ABOUT THIS TASK:
Go through the entries and copy every one exactly.

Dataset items
==================================================

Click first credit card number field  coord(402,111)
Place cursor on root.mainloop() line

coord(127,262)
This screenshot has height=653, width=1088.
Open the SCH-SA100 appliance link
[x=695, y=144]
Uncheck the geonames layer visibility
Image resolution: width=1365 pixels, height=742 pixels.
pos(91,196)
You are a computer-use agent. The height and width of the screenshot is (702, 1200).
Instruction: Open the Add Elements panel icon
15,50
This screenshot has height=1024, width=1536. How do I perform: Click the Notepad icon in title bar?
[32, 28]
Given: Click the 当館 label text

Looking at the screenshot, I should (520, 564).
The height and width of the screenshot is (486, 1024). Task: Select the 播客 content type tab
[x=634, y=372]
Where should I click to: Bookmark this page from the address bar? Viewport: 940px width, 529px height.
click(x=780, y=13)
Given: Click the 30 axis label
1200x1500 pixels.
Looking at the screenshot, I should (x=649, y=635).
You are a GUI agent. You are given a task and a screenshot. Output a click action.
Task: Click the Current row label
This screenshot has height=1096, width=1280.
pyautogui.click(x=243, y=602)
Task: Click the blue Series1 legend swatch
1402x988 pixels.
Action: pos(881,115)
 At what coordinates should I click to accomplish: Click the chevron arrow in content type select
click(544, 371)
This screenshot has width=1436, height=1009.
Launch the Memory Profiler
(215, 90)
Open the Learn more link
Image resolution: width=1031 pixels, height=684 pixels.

==================================================

YOUR RESPONSE:
Click first credit card number field  coord(402,111)
Place cursor on root.mainloop() line

coord(127,262)
This screenshot has height=653, width=1088.
Open the SCH-SA100 appliance link
[x=695, y=144]
Uncheck the geonames layer visibility
Image resolution: width=1365 pixels, height=742 pixels.
pos(91,196)
You are a computer-use agent. The height and width of the screenshot is (702, 1200).
Instruction: Open the Add Elements panel icon
15,50
This screenshot has height=1024, width=1536. How do I perform: Click the Notepad icon in title bar?
[32, 28]
Given: Click the 当館 label text

Looking at the screenshot, I should (520, 564).
The height and width of the screenshot is (486, 1024). Task: Select the 播客 content type tab
[x=634, y=372]
Where should I click to: Bookmark this page from the address bar? Viewport: 940px width, 529px height.
click(x=780, y=13)
Given: Click the 30 axis label
1200x1500 pixels.
Looking at the screenshot, I should (x=649, y=635).
You are a GUI agent. You are given a task and a screenshot. Output a click action.
Task: Click the Current row label
This screenshot has height=1096, width=1280.
pyautogui.click(x=243, y=602)
Task: Click the blue Series1 legend swatch
1402x988 pixels.
Action: pos(881,115)
 At what coordinates should I click to accomplish: Click the chevron arrow in content type select
click(544, 371)
This screenshot has width=1436, height=1009.
Launch the Memory Profiler
(215, 90)
Open the Learn more link
Image resolution: width=1031 pixels, height=684 pixels.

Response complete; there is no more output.